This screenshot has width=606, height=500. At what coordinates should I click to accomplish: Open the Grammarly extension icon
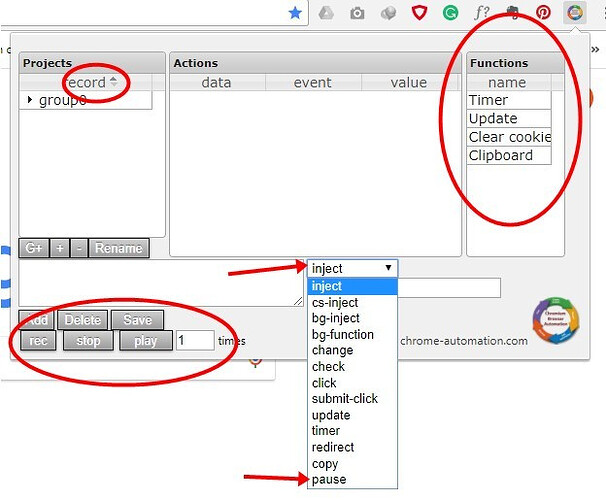click(x=451, y=13)
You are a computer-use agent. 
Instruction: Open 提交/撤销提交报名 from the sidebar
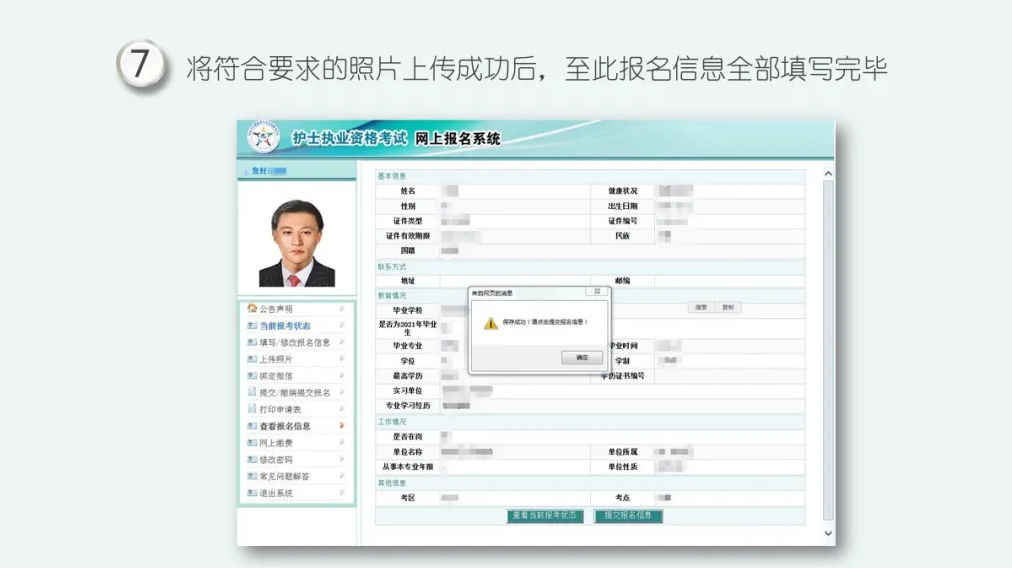pyautogui.click(x=294, y=393)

[Work item] Once the line containing "You are a computer-use agent." is found, copy it and each line after it through the end of the entries above exactly; nothing else, and no pictures.

[Response to the task]
You are a computer-use agent. 
Instruction: Open 提交/撤销提交报名 from the sidebar
pyautogui.click(x=294, y=393)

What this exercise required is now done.